Worried that falling interest rates will mean less money in your savings account? Even if rates go down after the upcoming Fed meeting, you can secure a steady return by buying a low-commitment certificate of deposit (CD).
With a traditional CD, you can't withdraw money for a predetermined length of time – like six months, 12 months, or even five years – without paying for the privilege. But some banks are offering no-penalty CDs that do away with that caveat. Savers benefit from a fixed interest rate for a set period, and you can withdraw without penalty.
"In a falling rate environment, it's a good option," said Ken Tumin, founder of DepositAccounts.com, which tracks savings rates.

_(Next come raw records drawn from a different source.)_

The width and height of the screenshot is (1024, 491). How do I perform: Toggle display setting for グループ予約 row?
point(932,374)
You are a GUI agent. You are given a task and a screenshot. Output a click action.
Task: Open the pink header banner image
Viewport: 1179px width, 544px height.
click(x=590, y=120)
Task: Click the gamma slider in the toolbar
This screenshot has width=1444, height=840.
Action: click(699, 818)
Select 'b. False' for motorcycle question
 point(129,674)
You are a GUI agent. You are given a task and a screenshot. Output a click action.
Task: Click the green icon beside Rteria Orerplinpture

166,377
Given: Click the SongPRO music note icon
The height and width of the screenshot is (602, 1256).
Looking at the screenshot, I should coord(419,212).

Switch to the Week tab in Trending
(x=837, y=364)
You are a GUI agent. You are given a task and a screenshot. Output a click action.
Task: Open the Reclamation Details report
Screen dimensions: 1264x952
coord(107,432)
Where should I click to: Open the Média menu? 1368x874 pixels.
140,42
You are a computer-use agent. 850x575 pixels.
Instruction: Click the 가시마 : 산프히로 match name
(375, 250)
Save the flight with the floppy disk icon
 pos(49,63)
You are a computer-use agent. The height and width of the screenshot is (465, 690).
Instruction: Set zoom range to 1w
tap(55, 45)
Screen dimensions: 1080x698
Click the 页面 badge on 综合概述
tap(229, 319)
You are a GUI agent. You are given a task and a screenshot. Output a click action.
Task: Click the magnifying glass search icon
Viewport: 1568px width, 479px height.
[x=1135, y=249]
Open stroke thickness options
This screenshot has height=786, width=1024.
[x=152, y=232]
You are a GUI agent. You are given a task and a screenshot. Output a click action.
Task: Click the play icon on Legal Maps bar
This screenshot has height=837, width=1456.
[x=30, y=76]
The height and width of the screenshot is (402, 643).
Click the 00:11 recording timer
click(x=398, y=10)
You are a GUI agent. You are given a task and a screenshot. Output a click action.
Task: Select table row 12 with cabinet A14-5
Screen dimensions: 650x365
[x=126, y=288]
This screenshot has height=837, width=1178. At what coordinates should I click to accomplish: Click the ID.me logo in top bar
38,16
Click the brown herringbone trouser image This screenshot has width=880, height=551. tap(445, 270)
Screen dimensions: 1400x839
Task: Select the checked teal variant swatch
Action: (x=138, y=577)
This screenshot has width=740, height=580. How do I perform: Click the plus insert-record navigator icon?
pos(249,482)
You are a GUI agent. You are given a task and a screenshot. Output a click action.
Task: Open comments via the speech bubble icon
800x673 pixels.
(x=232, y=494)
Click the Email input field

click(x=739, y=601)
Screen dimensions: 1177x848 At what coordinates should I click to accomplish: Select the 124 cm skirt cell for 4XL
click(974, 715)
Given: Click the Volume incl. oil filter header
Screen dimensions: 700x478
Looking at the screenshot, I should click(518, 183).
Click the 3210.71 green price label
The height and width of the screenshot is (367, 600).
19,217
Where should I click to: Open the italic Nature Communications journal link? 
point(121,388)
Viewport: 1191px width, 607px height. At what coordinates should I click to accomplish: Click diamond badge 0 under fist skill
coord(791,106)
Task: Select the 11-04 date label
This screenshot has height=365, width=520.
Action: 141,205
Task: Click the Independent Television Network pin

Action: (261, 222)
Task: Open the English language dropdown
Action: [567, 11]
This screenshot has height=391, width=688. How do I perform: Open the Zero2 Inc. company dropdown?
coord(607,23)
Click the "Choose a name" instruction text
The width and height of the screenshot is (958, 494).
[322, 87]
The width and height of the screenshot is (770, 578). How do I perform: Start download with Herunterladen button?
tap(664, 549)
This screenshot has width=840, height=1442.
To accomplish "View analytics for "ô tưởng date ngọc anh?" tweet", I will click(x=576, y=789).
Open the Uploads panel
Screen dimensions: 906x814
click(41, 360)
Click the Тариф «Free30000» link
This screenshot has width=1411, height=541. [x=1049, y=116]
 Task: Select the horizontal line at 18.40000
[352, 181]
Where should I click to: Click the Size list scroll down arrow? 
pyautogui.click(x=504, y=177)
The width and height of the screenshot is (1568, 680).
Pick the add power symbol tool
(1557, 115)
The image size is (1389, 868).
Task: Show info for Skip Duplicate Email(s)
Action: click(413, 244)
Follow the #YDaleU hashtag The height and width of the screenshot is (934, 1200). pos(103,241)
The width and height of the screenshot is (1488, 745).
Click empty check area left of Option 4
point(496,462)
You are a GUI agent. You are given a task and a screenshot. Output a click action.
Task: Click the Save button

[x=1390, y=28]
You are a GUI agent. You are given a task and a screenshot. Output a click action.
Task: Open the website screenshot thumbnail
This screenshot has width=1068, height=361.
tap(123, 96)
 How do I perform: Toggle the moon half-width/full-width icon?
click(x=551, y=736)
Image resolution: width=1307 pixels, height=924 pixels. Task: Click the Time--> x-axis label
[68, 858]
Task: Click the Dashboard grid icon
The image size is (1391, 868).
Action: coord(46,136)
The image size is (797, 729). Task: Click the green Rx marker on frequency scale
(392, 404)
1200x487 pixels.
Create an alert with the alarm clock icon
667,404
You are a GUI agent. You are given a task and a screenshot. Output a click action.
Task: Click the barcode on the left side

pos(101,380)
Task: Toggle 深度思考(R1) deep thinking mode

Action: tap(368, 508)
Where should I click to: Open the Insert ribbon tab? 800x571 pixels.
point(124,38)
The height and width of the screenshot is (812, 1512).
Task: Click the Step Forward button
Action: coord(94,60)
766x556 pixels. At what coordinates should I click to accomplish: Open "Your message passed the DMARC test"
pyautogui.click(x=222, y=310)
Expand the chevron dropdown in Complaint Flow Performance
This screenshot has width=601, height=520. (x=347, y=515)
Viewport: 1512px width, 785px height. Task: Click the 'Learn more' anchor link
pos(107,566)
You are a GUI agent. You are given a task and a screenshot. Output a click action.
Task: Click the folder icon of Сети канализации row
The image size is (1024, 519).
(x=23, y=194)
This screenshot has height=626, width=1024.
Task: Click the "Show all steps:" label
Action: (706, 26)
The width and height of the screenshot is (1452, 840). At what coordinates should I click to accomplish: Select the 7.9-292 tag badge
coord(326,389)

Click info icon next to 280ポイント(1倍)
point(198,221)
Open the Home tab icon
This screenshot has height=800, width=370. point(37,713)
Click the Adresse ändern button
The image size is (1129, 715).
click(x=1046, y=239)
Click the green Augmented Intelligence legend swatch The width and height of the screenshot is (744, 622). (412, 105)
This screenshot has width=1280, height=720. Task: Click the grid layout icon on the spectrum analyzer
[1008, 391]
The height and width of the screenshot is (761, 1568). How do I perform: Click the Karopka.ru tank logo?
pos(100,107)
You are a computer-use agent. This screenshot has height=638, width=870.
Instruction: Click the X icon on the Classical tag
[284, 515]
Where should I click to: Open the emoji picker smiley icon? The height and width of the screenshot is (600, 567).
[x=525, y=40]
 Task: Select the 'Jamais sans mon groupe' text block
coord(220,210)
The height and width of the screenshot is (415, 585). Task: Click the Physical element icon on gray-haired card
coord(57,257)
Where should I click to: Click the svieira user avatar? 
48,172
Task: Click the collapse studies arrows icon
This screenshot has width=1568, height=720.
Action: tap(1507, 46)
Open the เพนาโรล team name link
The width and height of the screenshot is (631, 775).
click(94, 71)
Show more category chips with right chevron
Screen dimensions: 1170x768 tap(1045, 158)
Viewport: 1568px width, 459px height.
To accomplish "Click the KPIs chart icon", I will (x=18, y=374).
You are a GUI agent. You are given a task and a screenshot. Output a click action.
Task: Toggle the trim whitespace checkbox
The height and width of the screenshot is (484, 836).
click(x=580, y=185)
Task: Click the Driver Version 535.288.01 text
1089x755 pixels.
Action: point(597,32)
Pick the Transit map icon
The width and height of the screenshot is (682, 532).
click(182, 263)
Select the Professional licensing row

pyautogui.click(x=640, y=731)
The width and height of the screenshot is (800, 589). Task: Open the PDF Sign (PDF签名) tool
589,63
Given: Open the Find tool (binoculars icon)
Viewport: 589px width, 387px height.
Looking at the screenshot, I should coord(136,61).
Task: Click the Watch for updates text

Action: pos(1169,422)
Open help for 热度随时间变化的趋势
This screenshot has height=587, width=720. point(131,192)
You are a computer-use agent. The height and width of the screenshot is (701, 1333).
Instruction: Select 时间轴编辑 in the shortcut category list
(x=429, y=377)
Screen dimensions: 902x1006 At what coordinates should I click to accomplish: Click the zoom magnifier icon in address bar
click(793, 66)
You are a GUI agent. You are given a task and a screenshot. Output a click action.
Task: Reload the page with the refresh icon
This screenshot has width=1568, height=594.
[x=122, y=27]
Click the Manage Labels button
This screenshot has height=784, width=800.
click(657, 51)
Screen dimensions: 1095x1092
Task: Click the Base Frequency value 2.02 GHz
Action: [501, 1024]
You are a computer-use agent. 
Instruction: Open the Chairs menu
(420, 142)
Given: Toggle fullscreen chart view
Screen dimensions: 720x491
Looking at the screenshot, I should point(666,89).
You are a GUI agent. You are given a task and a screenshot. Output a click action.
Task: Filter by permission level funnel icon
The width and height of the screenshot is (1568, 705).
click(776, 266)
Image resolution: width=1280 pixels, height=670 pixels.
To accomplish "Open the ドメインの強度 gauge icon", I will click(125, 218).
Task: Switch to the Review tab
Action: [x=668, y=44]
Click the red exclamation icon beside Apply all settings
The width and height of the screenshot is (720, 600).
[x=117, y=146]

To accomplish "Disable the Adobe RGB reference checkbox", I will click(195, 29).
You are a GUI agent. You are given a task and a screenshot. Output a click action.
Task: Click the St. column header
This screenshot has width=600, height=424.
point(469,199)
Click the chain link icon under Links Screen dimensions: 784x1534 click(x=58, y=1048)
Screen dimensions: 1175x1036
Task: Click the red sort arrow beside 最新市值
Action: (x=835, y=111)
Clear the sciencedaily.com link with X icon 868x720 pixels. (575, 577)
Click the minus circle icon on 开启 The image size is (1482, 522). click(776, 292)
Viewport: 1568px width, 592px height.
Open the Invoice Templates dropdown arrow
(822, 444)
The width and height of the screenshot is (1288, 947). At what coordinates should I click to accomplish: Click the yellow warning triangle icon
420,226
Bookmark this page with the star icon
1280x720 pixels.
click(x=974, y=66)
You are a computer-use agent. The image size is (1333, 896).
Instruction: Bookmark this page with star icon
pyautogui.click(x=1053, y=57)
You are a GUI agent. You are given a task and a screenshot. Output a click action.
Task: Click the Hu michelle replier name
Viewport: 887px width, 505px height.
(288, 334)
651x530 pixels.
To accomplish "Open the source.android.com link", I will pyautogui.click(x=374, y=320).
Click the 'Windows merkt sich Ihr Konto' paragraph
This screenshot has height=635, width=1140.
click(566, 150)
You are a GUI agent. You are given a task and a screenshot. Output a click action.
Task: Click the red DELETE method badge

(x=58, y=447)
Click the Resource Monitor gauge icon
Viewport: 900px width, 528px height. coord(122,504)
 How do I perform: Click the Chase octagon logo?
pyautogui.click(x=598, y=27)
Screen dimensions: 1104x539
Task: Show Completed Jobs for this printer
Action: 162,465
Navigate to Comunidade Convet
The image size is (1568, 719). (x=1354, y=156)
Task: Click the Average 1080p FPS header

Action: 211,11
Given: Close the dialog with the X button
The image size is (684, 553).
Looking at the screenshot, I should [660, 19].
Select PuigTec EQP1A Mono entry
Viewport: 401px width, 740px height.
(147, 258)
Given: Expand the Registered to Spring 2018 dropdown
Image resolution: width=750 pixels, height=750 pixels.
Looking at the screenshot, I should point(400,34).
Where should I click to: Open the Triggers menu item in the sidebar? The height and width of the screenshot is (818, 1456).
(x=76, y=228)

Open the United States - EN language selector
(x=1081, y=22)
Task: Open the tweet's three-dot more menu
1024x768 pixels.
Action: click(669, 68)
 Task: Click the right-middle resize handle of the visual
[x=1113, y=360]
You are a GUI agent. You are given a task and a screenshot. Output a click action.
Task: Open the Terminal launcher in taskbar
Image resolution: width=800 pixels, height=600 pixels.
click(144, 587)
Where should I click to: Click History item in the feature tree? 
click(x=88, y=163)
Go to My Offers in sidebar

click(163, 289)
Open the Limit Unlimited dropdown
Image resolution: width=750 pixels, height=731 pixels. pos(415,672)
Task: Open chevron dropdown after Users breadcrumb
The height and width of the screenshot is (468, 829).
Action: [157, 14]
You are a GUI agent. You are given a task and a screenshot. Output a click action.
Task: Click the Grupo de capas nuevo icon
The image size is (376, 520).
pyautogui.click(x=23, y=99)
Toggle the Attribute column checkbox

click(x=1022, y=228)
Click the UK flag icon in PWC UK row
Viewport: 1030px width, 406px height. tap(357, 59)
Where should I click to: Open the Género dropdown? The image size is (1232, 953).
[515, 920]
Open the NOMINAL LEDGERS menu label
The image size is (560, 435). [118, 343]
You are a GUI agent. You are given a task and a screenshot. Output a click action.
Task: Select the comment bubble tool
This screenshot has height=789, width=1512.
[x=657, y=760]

Savings accounts don't usually provide much interest. The average traditional savings account pays roughly 0.1% annually, according to the FDIC. That's 10 cents for every $100 after one year.
High-yield savings accounts, which are generally offered by internet-only banks or subsidiaries, make you more money. Right now, rates hover around 2% at Ally bank, Barclay's, and Discover, so savers earn about $2 for every $100 annually. If your emergency fund holds $10,000, you'll earn about $200 each year in a high-yield account.
The Fed cut rates in July for the first time since 2008, though, and high-yield account rates have started falling too. Goldman Sachs and Ally cut their savings rates by 0.1% in June. Ally dropped rates again in August, from 2.1% down to 1.9%, and market observers expect more rate cuts in the next few months. That means, even with a high-yield account, you could earn less interest on your savings.
That can make CDs a more attractive option.
No-penalty CDs generally offer lower rates than classic ones. A classic CD can earn you 2.35% for 12 months at Ally, while a high-yield savings account at Ally earns you 1.9%. An Ally no-penalty CD falls in between: As of September 10, savers can lock in 2.1% interest for 11 months if you put in at least $25,000.
If the Fed cuts rates two more times and savings rates fall to 1.4% or so, a 2.1% CD rate will look great by comparison.
No-penalty CDs are offered by online banks including Goldman Sachs (through its Marcus brand), CIT Bank, and PurePoint Financial. Each product has its own details, such as minimum deposits or potential monthly fees. Also, in many cases, consumers who raid their no-penalty CDs must withdraw their whole balance, as partial withdrawals are not allowed. This could backfire if interest rates suddenly rise.
However, Tumin thinks rates won't go up for at least two years, even if the Fed were to suddenly reverse course, which he says is highly unlikely in a presidential election season. While banks respond quickly to lower savings rates when the Fed lowers its rate, there is usually a time lapse of a year or so before banks pass along higher rates to consumers. It's like the way prices at the pump rise quickly when oil prices rise, but fall much more slowly when the price of oil drops. Economists call this "asymmetric price adjustment."
Generally depositors can't withdraw money put into a no-penalty CD for the first six days, and withdrawals can take several days, too, so your money isn't as liquid as it is in a traditional savings account. Still, for most people, FDIC-insured no-penalty CDs are a good option if you want a safe place to park your emergency savings and earn a little extra in interest while you wait to see what the Fed does next.